Green hoped Atlantic Yards could “establish a new paradigm that will revitalize the borough of Brooklyn for all races, classes, and ethnic groups.” But his support for the project didn’t generate the results he sought.
Green envisioned “Economic Justice for all,” involving, among other things, a pre-apprenticeship program to get construction jobs to “communities that have been historically left behind.” That program was aborted, ending in a bitter lawsuit settled in 2015, long after Green had left office.
Atlantic Yards, he proposed, should “provide housing for working class families.” That became, more murkily, income-restricted “affordable housing,” which—since the project in 2014 was renamed Pacific Park Brooklyn—has gone disproportionately to middle-income households.
Developer Ratner, Green said at the time, “has agreed to work with my office towards the establishment of a Children’s Zone for Brooklyn,” a comprehensive plan—apparently inspired by an anti-poverty program in Harlem—that never emerged.
Green also sought “opportunities for Jackie’s descendants to demonstrate their gifts within the suites and the back offices of this multibillion dollar industry.” He named attorney and businessman Londell McMillan as “representing the interest of these constituencies.”
But McMillan, who did buy a piece of the team, in 2018 said that Atlantic Yards/Pacific Park hadn’t delivered on promises: “It breaks my heart to have been a part of the project.”
The role of symbolism
Few people, however, know of McMillan’s heartbreak. And not enough recognize the folly of placing so much hope in a complex real-estate project whipsawed by economic cycles.
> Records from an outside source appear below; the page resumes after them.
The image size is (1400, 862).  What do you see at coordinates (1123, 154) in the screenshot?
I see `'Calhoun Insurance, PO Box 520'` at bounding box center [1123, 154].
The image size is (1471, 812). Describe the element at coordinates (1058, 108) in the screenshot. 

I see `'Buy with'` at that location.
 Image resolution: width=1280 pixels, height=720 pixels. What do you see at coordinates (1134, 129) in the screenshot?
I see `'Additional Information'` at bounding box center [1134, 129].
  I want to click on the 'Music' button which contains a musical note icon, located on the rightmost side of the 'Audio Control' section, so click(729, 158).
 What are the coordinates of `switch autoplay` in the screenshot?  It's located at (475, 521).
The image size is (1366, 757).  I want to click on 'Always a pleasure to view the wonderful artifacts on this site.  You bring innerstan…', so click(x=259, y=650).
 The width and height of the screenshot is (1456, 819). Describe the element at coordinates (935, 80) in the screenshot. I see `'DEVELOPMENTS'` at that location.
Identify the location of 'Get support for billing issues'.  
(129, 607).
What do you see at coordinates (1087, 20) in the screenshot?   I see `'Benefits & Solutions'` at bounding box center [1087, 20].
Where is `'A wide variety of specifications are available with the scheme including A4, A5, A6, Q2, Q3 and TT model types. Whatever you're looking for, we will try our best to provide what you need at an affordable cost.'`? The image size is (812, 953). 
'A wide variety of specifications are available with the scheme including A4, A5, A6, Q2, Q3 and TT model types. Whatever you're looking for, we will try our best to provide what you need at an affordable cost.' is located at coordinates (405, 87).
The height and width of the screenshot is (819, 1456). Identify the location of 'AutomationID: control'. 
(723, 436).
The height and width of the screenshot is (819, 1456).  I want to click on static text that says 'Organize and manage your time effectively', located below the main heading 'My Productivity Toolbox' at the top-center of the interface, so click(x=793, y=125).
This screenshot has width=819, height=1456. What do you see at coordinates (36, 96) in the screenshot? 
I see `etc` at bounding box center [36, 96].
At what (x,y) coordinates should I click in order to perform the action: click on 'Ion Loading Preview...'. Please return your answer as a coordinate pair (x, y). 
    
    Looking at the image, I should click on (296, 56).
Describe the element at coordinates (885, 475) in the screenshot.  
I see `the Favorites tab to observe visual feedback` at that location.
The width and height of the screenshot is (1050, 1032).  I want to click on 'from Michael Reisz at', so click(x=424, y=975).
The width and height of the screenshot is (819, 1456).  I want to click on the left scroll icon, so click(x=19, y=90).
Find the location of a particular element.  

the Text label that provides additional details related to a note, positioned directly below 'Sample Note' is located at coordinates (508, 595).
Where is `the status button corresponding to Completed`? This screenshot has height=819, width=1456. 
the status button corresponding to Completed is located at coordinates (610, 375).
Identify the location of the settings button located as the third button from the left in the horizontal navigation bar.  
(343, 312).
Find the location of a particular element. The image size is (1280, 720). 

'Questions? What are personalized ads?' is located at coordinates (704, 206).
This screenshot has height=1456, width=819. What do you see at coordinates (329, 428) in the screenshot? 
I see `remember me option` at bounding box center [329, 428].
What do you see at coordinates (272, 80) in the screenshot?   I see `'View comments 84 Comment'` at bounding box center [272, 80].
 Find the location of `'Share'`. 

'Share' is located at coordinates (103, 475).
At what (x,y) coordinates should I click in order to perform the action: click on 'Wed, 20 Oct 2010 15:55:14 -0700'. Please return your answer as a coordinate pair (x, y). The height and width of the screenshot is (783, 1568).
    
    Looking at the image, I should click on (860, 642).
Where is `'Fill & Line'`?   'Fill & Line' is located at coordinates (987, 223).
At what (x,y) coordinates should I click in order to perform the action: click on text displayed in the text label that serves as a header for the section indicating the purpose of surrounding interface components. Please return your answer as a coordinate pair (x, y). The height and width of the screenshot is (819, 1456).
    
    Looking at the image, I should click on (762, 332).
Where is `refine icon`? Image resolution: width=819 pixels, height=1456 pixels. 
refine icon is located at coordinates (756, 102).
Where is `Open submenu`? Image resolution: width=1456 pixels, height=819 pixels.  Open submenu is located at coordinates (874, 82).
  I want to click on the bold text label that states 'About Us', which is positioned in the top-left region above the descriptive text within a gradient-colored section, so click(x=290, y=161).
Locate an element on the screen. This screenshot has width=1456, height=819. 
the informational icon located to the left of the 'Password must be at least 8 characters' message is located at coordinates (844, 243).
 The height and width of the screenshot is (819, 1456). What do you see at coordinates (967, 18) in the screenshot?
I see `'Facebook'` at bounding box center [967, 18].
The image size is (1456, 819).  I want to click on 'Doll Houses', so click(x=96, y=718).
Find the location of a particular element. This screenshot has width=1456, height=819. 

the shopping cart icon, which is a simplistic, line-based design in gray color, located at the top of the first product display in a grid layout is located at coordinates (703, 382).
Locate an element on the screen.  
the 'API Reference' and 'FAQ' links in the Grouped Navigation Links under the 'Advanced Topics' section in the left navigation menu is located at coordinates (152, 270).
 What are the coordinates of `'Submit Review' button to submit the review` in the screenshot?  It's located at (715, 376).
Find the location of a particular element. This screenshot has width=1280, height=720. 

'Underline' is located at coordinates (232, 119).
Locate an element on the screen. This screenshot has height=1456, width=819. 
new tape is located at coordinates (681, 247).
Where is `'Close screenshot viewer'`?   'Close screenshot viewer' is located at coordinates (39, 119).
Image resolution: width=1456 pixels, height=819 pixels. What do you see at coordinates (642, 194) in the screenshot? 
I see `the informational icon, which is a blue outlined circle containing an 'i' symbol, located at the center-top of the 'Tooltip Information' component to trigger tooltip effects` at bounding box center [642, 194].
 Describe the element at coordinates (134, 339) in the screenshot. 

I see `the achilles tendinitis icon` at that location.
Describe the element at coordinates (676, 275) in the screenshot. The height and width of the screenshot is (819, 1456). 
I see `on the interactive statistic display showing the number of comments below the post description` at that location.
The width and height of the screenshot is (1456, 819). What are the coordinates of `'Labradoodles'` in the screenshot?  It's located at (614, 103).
Far more know that hip-hop supernova Jay-Z served as a huge symbol of the Barclays Center and the Nets, despite his tiny share of team ownership. For the much-hyped Brooklyn Nets opener against the New York Knicks, arena managers even planned a “special ceremony” involving Jay-Z and 90-year-old Rachel Robinson. (It was scotched by Superstorm Sandy, which postponed the game.)
Could an arena named for Jackie Robinson, prompting us to reckon with his pioneering achievements and unfinished struggles, have changed things? We can’t know.
However, at a venue where game attendees routinely—and rotely—stand for the national anthem, it would’ve been easier to foreground Robinson’s defiant lament, ”I cannot stand and sing the anthem” plus the conclusion to his autobiography’s preface, which became the book’s title, “I never had it made.”
Robinson could speak most forcefully long after he took the field. More recently, after star quarterback Colin Kaepernick’s prophetic take-a-knee protests against police brutality got him exiled from the NFL, he echoed Robinson’s words on Twitter.
As now seems clear, a lot more of us should’ve been reflecting on Robinson’s wake-up call.